+++ Отрывок текста

Я сразу же отступил к стене, чтоб обезопасить себя с тыла, и принял нашу “исходную стойку”, какой обучали некогда на утренних физзарядках при отработке «катА».
       «Борзый» лейтенант первым “прыгнуть” на меня, почему-то, так и не осмелился. А более старшие и более опытные его товарищи то ли тоже не решились "приступить", то ли попросту поленились вставать, чтобы, предварительно не разогревшись в спортзале, поучить уму-разуму "беспредельно зарвавшегося дЕсанта". А может, “генетическая память” попыток прошлых задержаний нашего брата безотказно “сработала” и на этот раз: – остерегла...
       Помню только, что в те минуты я готов был по-настоящему драться со всеми тремя, даже не помышляя о том, что они меня смогут “заломать”, побить, покалечить... Вот такая вот была психо-эмоциональная и “протче разумная” десантная подготовка, суть которой сводилась всего лишь к трём "волшебным словам", однажды произнесённым “десантным Батей" - Василием Филипповичем Маргеловым: “Никто, кроме нас!”. Да ещё и в процессе их разновременной срочной военной службы едва ли не каждый день внушали простым советским парням, попавшим "туда", что они – “лучшие”, раз "попали сюда", и что "ВДВ – это мужество высшего класса, храбрость первой категории, боеготовность номер один" (В.Ф. Маргелов).
 
       Много лет спустя, когда я рассказывал об этом эпизоде своему близкому другу-дядьке, служившему срочную в железнодорожных войсках (беспоатный диплом "инженера-строителя" державе "отрабатывал: мосты через российские реки строил), тот никак не хотел верить, что три офицера могли испугаться напасть на одного солдата, будь он хоть самый “раскрутой десантник”. “Просто они не хотели, чтобы тебя отправили на год или на два в дисбат за неподчинение и силовое сопротивление законным требованиям командиров-начальников!” – был его безапелляционный вердикт. И ведь не сказать, чтобы мой любимый дядька был сам из робкого десятка или какой-нибудь “ботаник"-слабак. Родом из деревни, выросший на вольном воздухе, “плуге и косе”, на питательно-вкусном, непастеризованном коровьем молоке и всей той "линейке продуктов", которые из этого молока "изготавляют" наши деревенские бабушки и тётушки"; будучи, одновременно, заядлым охотником лет с двенадцати и на протяжении всей своей физически активной жизни, он по "физухе" и природной выносливости в свои сорок восемь мог легко дать мне - тридцатисемилетнему тогда ещё - практически любую физио-фору. Но вот о том, чтобы можно было, без зазрения совести, кулаками и ногами бить кадровых офицеров, – пускай себе "не своих", а “чужих”, - он ни подумать не мог, ни представить. А всё потому только, что “не в тех войсках” служил...

++++++

■ Цель 1
Верните все строки листинга, в которых есть слово «policy». Регистр учитывается.

+++ Показанные записи

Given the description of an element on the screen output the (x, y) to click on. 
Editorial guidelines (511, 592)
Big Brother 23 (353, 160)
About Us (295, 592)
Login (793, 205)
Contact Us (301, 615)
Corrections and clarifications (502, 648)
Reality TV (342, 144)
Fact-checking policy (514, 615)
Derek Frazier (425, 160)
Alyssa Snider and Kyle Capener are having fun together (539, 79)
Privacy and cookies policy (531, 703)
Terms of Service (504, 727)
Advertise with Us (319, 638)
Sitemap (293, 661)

++++++
+++ Показанные записи

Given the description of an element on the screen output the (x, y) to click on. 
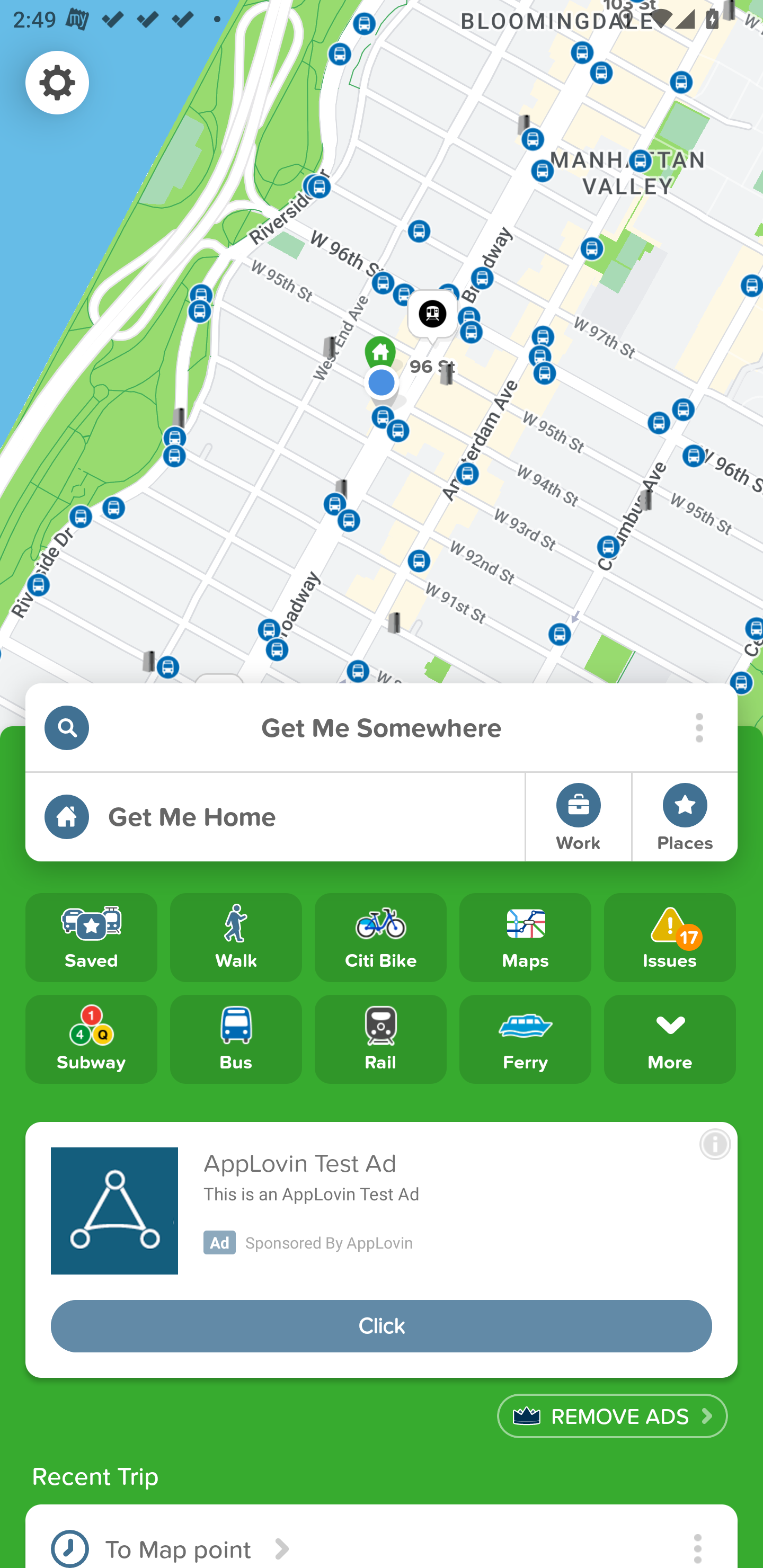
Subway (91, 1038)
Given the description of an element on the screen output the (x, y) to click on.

++++++

■ Цель 2
Перепишите без изменений часть отрывка начиная со слов «Я сразу же отступил» и заканчивая словами «раз: – остерегла...» включительно.

■ Ответ 1
Fact-checking policy (514, 615)
Privacy and cookies policy (531, 703)

■ Ответ 2
Я сразу же отступил к стене, чтоб обезопасить себя с тыла, и принял нашу “исходную стойку”, какой обучали некогда на утренних физзарядках при отработке «катА».
       «Борзый» лейтенант первым “прыгнуть” на меня, почему-то, так и не осмелился. А более старшие и более опытные его товарищи то ли тоже не решились "приступить", то ли попросту поленились вставать, чтобы, предварительно не разогревшись в спортзале, поучить уму-разуму "беспредельно зарвавшегося дЕсанта". А может, “генетическая память” попыток прошлых задержаний нашего брата безотказно “сработала” и на этот раз: – остерегла...